What is expected: Reproduce all of the material below verbatim, keeping every line unchanged.

Given records:
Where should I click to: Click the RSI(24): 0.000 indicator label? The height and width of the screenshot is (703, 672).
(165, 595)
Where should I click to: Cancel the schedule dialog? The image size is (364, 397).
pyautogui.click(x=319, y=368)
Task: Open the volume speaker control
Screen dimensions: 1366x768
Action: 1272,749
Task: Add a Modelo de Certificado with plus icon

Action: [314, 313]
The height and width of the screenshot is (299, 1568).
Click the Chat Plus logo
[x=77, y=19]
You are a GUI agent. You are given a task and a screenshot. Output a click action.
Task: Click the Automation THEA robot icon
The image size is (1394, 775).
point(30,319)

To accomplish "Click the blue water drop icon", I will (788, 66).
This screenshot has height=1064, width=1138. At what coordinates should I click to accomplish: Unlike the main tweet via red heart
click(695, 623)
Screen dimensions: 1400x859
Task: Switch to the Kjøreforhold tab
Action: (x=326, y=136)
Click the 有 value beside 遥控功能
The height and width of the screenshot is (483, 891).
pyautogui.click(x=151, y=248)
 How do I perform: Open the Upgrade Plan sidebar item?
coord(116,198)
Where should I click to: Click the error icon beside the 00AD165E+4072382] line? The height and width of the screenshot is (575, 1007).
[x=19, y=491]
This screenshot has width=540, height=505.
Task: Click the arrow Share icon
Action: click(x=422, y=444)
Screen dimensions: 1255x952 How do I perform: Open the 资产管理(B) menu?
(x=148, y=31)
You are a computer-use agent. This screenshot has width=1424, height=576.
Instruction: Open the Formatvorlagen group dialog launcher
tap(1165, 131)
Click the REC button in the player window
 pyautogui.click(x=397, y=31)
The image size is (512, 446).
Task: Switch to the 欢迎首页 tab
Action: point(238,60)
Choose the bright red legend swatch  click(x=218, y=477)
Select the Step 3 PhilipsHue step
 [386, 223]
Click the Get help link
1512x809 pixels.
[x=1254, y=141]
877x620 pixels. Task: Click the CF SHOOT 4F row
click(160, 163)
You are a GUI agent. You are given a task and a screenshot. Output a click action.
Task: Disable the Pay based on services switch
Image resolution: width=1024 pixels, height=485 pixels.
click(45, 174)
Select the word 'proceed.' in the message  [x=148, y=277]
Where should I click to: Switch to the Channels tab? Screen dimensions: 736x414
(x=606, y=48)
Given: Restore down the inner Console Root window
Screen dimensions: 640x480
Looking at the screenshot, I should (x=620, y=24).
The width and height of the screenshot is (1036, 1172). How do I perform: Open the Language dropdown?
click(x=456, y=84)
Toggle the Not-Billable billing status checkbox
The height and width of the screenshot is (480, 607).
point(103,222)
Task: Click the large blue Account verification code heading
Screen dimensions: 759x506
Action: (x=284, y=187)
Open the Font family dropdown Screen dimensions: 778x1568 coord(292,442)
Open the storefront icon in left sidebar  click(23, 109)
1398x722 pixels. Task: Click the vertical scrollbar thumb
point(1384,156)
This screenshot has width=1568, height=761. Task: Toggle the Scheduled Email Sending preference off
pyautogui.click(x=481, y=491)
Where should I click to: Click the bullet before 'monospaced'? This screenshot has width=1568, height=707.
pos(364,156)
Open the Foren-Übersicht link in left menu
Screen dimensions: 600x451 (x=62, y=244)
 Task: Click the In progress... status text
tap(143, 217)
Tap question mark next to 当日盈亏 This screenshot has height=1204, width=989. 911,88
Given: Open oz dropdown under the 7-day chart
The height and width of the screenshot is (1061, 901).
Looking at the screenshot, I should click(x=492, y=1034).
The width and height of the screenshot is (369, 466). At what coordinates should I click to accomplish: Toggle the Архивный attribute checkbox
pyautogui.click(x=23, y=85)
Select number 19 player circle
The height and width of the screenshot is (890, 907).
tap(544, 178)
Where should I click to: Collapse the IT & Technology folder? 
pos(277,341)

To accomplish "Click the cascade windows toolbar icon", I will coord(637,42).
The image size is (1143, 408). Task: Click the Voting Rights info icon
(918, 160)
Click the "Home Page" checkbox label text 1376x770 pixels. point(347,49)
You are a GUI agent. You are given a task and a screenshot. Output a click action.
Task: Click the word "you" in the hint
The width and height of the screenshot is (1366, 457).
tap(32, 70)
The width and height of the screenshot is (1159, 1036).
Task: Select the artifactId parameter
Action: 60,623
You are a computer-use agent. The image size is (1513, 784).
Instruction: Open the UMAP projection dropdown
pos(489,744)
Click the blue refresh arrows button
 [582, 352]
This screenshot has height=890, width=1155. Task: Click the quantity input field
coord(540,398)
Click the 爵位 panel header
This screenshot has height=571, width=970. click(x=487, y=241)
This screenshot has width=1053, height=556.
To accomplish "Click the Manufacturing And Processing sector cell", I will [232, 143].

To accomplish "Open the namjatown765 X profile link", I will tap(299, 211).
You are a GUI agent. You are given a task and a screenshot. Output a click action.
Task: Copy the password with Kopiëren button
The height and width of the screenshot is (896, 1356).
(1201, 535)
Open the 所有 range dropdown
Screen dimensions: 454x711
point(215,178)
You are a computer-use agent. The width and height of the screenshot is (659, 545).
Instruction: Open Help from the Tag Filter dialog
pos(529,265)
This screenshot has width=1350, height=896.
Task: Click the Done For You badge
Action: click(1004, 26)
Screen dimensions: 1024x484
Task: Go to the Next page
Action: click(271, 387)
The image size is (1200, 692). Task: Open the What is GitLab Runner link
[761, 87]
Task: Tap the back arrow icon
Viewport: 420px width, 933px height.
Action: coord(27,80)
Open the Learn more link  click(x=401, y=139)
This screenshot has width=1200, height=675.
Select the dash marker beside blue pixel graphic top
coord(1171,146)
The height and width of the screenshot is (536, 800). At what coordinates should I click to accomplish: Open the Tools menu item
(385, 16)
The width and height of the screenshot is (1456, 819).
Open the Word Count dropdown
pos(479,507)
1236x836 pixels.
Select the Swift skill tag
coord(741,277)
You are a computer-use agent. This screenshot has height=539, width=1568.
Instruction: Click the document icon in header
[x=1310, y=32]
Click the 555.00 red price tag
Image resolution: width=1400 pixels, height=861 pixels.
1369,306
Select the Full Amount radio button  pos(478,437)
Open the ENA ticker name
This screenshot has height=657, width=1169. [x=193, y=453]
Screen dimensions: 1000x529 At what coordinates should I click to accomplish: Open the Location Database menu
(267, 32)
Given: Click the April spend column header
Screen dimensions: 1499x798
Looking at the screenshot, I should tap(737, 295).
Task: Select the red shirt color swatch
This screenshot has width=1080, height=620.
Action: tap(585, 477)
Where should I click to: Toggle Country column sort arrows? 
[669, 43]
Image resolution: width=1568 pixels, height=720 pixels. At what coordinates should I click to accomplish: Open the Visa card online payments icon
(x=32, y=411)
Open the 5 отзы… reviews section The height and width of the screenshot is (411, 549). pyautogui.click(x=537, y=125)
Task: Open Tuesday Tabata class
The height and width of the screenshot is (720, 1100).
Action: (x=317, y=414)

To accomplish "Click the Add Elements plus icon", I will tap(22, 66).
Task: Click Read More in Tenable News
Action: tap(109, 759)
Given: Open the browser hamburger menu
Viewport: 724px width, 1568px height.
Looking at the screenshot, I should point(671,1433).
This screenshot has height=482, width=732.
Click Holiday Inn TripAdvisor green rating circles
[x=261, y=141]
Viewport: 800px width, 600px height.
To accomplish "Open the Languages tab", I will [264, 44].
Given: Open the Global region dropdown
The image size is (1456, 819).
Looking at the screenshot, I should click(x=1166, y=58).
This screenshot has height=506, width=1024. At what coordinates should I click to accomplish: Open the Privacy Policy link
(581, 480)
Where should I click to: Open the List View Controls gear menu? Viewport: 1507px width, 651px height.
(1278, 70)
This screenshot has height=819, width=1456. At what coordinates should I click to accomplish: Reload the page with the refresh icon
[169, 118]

Expected answer:
Where should I click to: Click the RSI(24): 0.000 indicator label? The height and width of the screenshot is (703, 672).
(165, 595)
Where should I click to: Cancel the schedule dialog? The image size is (364, 397).
pyautogui.click(x=319, y=368)
Task: Open the volume speaker control
Screen dimensions: 1366x768
Action: 1272,749
Task: Add a Modelo de Certificado with plus icon

Action: [314, 313]
The height and width of the screenshot is (299, 1568).
Click the Chat Plus logo
[x=77, y=19]
You are a GUI agent. You are given a task and a screenshot. Output a click action.
Task: Click the Automation THEA robot icon
The image size is (1394, 775).
point(30,319)

To accomplish "Click the blue water drop icon", I will (788, 66).
This screenshot has height=1064, width=1138. At what coordinates should I click to accomplish: Unlike the main tweet via red heart
click(695, 623)
Screen dimensions: 1400x859
Task: Switch to the Kjøreforhold tab
Action: (x=326, y=136)
Click the 有 value beside 遥控功能
The height and width of the screenshot is (483, 891).
pyautogui.click(x=151, y=248)
 How do I perform: Open the Upgrade Plan sidebar item?
coord(116,198)
Where should I click to: Click the error icon beside the 00AD165E+4072382] line? The height and width of the screenshot is (575, 1007).
[x=19, y=491]
This screenshot has width=540, height=505.
Task: Click the arrow Share icon
Action: click(x=422, y=444)
Screen dimensions: 1255x952 How do I perform: Open the 资产管理(B) menu?
(x=148, y=31)
You are a computer-use agent. This screenshot has width=1424, height=576.
Instruction: Open the Formatvorlagen group dialog launcher
tap(1165, 131)
Click the REC button in the player window
 pyautogui.click(x=397, y=31)
The image size is (512, 446).
Task: Switch to the 欢迎首页 tab
Action: point(238,60)
Choose the bright red legend swatch  click(x=218, y=477)
Select the Step 3 PhilipsHue step
 [386, 223]
Click the Get help link
1512x809 pixels.
[x=1254, y=141]
877x620 pixels. Task: Click the CF SHOOT 4F row
click(160, 163)
You are a GUI agent. You are given a task and a screenshot. Output a click action.
Task: Disable the Pay based on services switch
Image resolution: width=1024 pixels, height=485 pixels.
click(45, 174)
Select the word 'proceed.' in the message  [x=148, y=277]
Where should I click to: Switch to the Channels tab? Screen dimensions: 736x414
(x=606, y=48)
Given: Restore down the inner Console Root window
Screen dimensions: 640x480
Looking at the screenshot, I should (x=620, y=24).
The width and height of the screenshot is (1036, 1172). How do I perform: Open the Language dropdown?
click(x=456, y=84)
Toggle the Not-Billable billing status checkbox
The height and width of the screenshot is (480, 607).
point(103,222)
Task: Click the large blue Account verification code heading
Screen dimensions: 759x506
Action: (x=284, y=187)
Open the Font family dropdown Screen dimensions: 778x1568 coord(292,442)
Open the storefront icon in left sidebar  click(23, 109)
1398x722 pixels. Task: Click the vertical scrollbar thumb
point(1384,156)
This screenshot has width=1568, height=761. Task: Toggle the Scheduled Email Sending preference off
pyautogui.click(x=481, y=491)
Where should I click to: Click the bullet before 'monospaced'? This screenshot has width=1568, height=707.
pos(364,156)
Open the Foren-Übersicht link in left menu
Screen dimensions: 600x451 (x=62, y=244)
 Task: Click the In progress... status text
tap(143, 217)
Tap question mark next to 当日盈亏 This screenshot has height=1204, width=989. 911,88
Given: Open oz dropdown under the 7-day chart
The height and width of the screenshot is (1061, 901).
Looking at the screenshot, I should click(x=492, y=1034).
The width and height of the screenshot is (369, 466). At what coordinates should I click to accomplish: Toggle the Архивный attribute checkbox
pyautogui.click(x=23, y=85)
Select number 19 player circle
The height and width of the screenshot is (890, 907).
tap(544, 178)
Where should I click to: Collapse the IT & Technology folder? 
pos(277,341)

To accomplish "Click the cascade windows toolbar icon", I will coord(637,42).
The image size is (1143, 408). Task: Click the Voting Rights info icon
(918, 160)
Click the "Home Page" checkbox label text 1376x770 pixels. point(347,49)
You are a GUI agent. You are given a task and a screenshot. Output a click action.
Task: Click the word "you" in the hint
The width and height of the screenshot is (1366, 457).
tap(32, 70)
The width and height of the screenshot is (1159, 1036).
Task: Select the artifactId parameter
Action: 60,623
You are a computer-use agent. The image size is (1513, 784).
Instruction: Open the UMAP projection dropdown
pos(489,744)
Click the blue refresh arrows button
 [582, 352]
This screenshot has height=890, width=1155. Task: Click the quantity input field
coord(540,398)
Click the 爵位 panel header
This screenshot has height=571, width=970. click(x=487, y=241)
This screenshot has width=1053, height=556.
To accomplish "Click the Manufacturing And Processing sector cell", I will [232, 143].

To accomplish "Open the namjatown765 X profile link", I will tap(299, 211).
You are a GUI agent. You are given a task and a screenshot. Output a click action.
Task: Copy the password with Kopiëren button
The height and width of the screenshot is (896, 1356).
(1201, 535)
Open the 所有 range dropdown
Screen dimensions: 454x711
point(215,178)
You are a computer-use agent. The width and height of the screenshot is (659, 545).
Instruction: Open Help from the Tag Filter dialog
pos(529,265)
This screenshot has width=1350, height=896.
Task: Click the Done For You badge
Action: click(1004, 26)
Screen dimensions: 1024x484
Task: Go to the Next page
Action: click(271, 387)
The image size is (1200, 692). Task: Open the What is GitLab Runner link
[761, 87]
Task: Tap the back arrow icon
Viewport: 420px width, 933px height.
Action: coord(27,80)
Open the Learn more link  click(x=401, y=139)
This screenshot has width=1200, height=675.
Select the dash marker beside blue pixel graphic top
coord(1171,146)
The height and width of the screenshot is (536, 800). At what coordinates should I click to accomplish: Open the Tools menu item
(385, 16)
The width and height of the screenshot is (1456, 819).
Open the Word Count dropdown
pos(479,507)
1236x836 pixels.
Select the Swift skill tag
coord(741,277)
You are a computer-use agent. This screenshot has height=539, width=1568.
Instruction: Click the document icon in header
[x=1310, y=32]
Click the 555.00 red price tag
Image resolution: width=1400 pixels, height=861 pixels.
1369,306
Select the Full Amount radio button  pos(478,437)
Open the ENA ticker name
This screenshot has height=657, width=1169. [x=193, y=453]
Screen dimensions: 1000x529 At what coordinates should I click to accomplish: Open the Location Database menu
(267, 32)
Given: Click the April spend column header
Screen dimensions: 1499x798
Looking at the screenshot, I should tap(737, 295).
Task: Select the red shirt color swatch
This screenshot has width=1080, height=620.
Action: tap(585, 477)
Where should I click to: Toggle Country column sort arrows? 
[669, 43]
Image resolution: width=1568 pixels, height=720 pixels. At what coordinates should I click to accomplish: Open the Visa card online payments icon
(x=32, y=411)
Open the 5 отзы… reviews section The height and width of the screenshot is (411, 549). pyautogui.click(x=537, y=125)
Task: Open Tuesday Tabata class
The height and width of the screenshot is (720, 1100).
Action: (x=317, y=414)

To accomplish "Click the Add Elements plus icon", I will tap(22, 66).
Task: Click Read More in Tenable News
Action: tap(109, 759)
Given: Open the browser hamburger menu
Viewport: 724px width, 1568px height.
Looking at the screenshot, I should point(671,1433).
This screenshot has height=482, width=732.
Click Holiday Inn TripAdvisor green rating circles
[x=261, y=141]
Viewport: 800px width, 600px height.
To accomplish "Open the Languages tab", I will [264, 44].
Given: Open the Global region dropdown
The image size is (1456, 819).
Looking at the screenshot, I should click(x=1166, y=58).
This screenshot has height=506, width=1024. At what coordinates should I click to accomplish: Open the Privacy Policy link
(581, 480)
Where should I click to: Open the List View Controls gear menu? Viewport: 1507px width, 651px height.
(1278, 70)
This screenshot has height=819, width=1456. At what coordinates should I click to accomplish: Reload the page with the refresh icon
[169, 118]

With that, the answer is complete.